Archivists who have studied the problem of constant technological change, have realized that “the ultimate solution to digital preservation will come less from specific hardware and software than from methods and procedures related to the continual stewardship of these resources.” The book talks about various technologies and software, such as DSpace and Fedora. “Because digital copies are so cheap, it does not hurt to have copies of digital documents and images in a variety of formats; if you are lucky, one or more will be readable in the distant future.” Backups of files is not preservation.. Preservation also involves dealing with the technological changes. Digitization is not preservation, because currently digital copies cannot be perfect copies of analog materials. But digitization may be the best solution in some cases. “Digital preservation is here to stay.” It is not the total answer, but it is another tool to use. “For now, you are the best preserver of your own materials.” Backup your work and create good documentation.

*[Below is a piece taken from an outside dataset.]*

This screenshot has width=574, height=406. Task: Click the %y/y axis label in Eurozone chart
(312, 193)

Microsoft says Office beta coming in November. Ina Fried. CNET October 3, 2005.
Microsoft to support PDF in Office 12. Martin LaMonica. . CNET October 3, 2005.
Microsoft has been under pressure to provide open formats for Office. It has announced that the next version of Office (version 12 due in the second half of 2006), will provide support for the PDF format: it will let users convert an Office document to PDF, but PDF files are not readable within Office applications. The Microsoft XML-based document format will be the default setting. Office 12 does not support OpenDocument. Windows Vista will have a format, called Metro, that will offer features similar to PDF. Microsoft has said that they have been getting 120,000 requests a month for PDF support. Office currently supports rtf and html formats.

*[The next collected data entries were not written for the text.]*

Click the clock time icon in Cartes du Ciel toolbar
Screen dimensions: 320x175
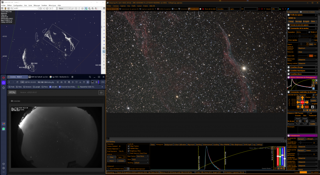click(x=41, y=8)
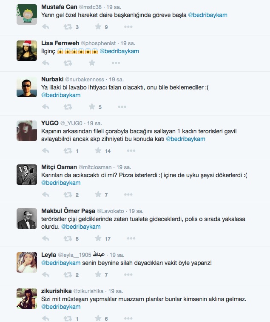Star Makbul Ömer Paşa's tweet
270x322 pixels.
[x=98, y=238]
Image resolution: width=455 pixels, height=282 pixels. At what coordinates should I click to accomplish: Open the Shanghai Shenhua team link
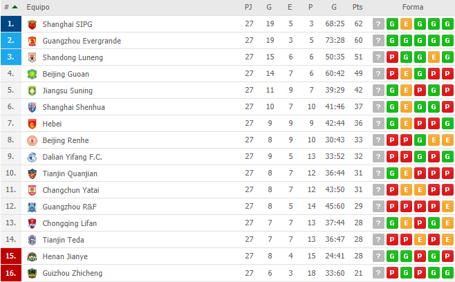73,107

Seagate exec: Hard disks anything but obsolete. Martyn Williams. Computerworld. October 5, 2005.
“Hard disk drive technology is anything but dead and isn't in danger of being replaced by memory chips anytime soon” said a Seagate executive in response to a Samsung announcement. This may be more of a reflection of the battle for the storage market.
A new way to stop digital decay. The Economist. September 15, 2005
The digital documents of today face a serious threat, the threat of disappearing. Even simple files may not be readable in the future if the software or hardware needed to read it is obsolete. One strategy is to migrate copies to new hardware and software, but that may be difficult, and may also have problems. The National Library of the Netherlands is exploring the possibility of a Universal Virtual Computer that is being developed by IBM. It will have the ability to run programs that can read different file formats. In the future, libraries will have to write software that emulates the virtual computer on each new generation of computer systems. But when that is done, the programs will be able to read the documents using the decoding programs that can be written and tested today, while the format is still readable. Decoding programs have been written for jpeg and gif, and the PDF format will be added.
Descriptive metadata for copyright status. Karen Coyle. First Monday. 3 October 2005.
One of the main characteristics of digital materials is that they can be reproduced easily. This has caused a near crisis in terms of intellectual property rights because of the networked world. Two approaches to resolve the problem have been to 1) change the copyright law, and 2) protect the digital format. This paper tries to define the metadata needed to provide the copyright information that determines the use of the item. The metadata must be able to capture copyright status and to assert what copyright information is unknown. It must also be able to provide contact information for those who need more information. Currently there is little copyright information in a MARC record. Besides typical information, the metadata needs metadata needs elements to show the copyright information taken from the piece only, and additional research undertaken to determine the copyright if it is unknown. Adding copyright information is a burden for those who create the metadata; the lack of information though creates an even larger burden for those who would like to use the material. “Copyright–related metadata, therefore, should be seen as an essential component of the resource description.” This should be kept with the work itself.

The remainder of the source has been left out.